I don't know how newbie you are, so i'll explain as much as i can:
/etc/apt/sources.list is a root-only configuration file. So you'll need the root privileges in order to modify it.
On common distributions, you have to login as root on a terminal in order to edit it. To do this, open a terminal and type "su". This means "log me as root". Look at the manual ("man su") to now more.
On Ubuntu, they globalized a (smarter) system in order to have root privilege for a few time. Everything that needs root is managed by the "sudo" system which give normal users some privileges, depending on rules (you can look at the /etc/sudoers file to see these rules). As above, look at the manual ("man sudo") to now more. So in order to edit the apt sources file on Ubuntu, launch a shell and type "sudo nano /etc/apt/sources.list". Like that you say "launch the text editor 'nano' with the root privileges in order to edit the sources.list file". Of course you can change your editor with what you want: emacs, vim, gedit...
Another way to do all that (in an easier way) is to launch synaptic (which begins by asking you your password in order to have the root privileges) and to click on something like "Categories > Repositories" (sorry, my menu is in French, so i just translated it
). There you'll see the same informations than in the sources.list file but organized in a graphical interface. You can change them from here too.

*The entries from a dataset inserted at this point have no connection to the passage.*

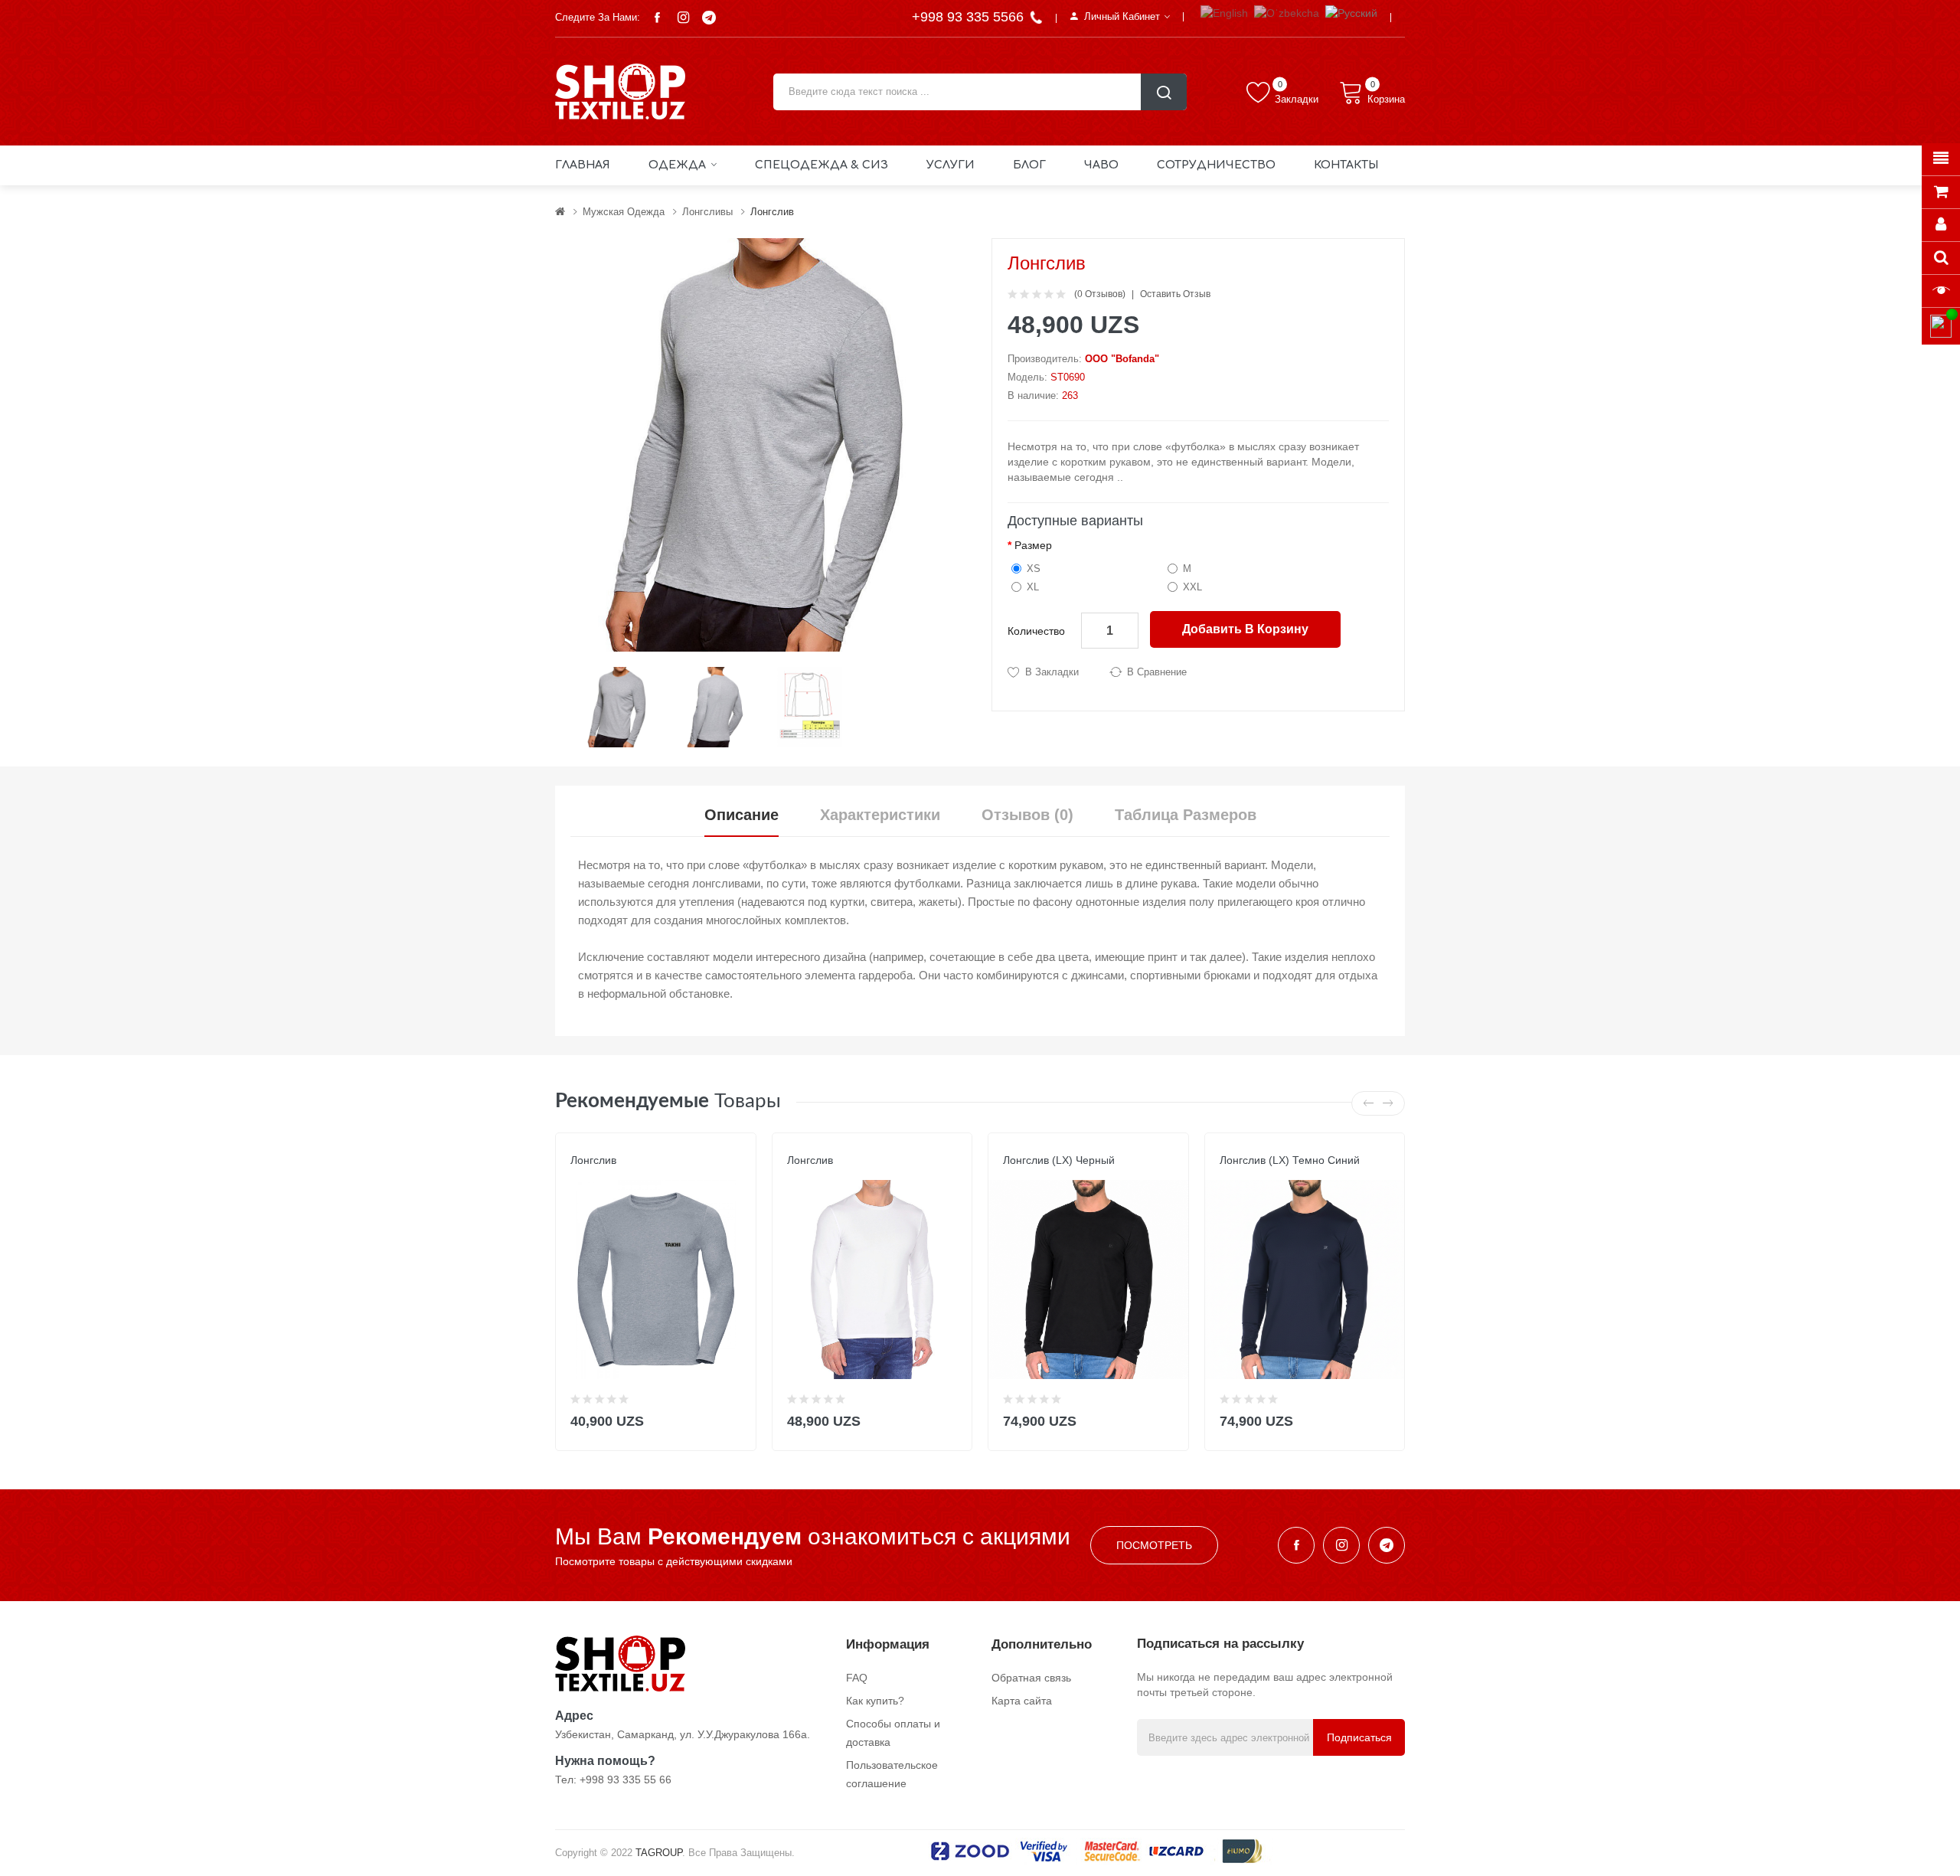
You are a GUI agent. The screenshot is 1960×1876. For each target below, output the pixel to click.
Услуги (950, 165)
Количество (1036, 631)
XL (1033, 587)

Now, the apt repositories:
Doesn't matter which system you wanted to use in order to change your repositories, you'll find the same logic in each (of course, it's from the same file
So, the file is read line by line, one line is one repository. When there is a '#', it's a comment.
- 'deb' or 'deb-src' means that it's a repository for debian packages or source packages (it's quite obvious, isn't it ?
- the URL, is the URL to the root directory of the repository on the server, nothing less, nothing more... you can browse them if you want
- then there is an id for your distribution. It could be stable, testing, unstable, experimental or even woody, sarge, etch etc... You'are in testing in your case.
- and at last there is a list of which tree you want to subscribe, by default it's 'main' and in option it can be 'contrib' and/or 'non-free'. Few packages are tolerated in these extra directories, like the nvidia drivers (even if it's not still really easy to install...) or few java stuff. In general these packages aren't under the GPL license and/or aren't completely opened.
So it brings to what you need to do, just change the last line into:
And it should work fine! If not, comment it and wait few days (hours?)... it's because the server isn't sync yet.
All this stuff is because while sarge wasn't released as 'stable', they had to 'backport' the security repository, but now everything is back to normal (the security packages shouldn't be in the testing repository, it's absurd
For the 'contrib non-free' part... If you're a desktop user, i encourage you to use them... Debian is already unfriendly enough
But BTW i love Debian and i don't expect to change from it (and, yes, i've tried Ubuntu...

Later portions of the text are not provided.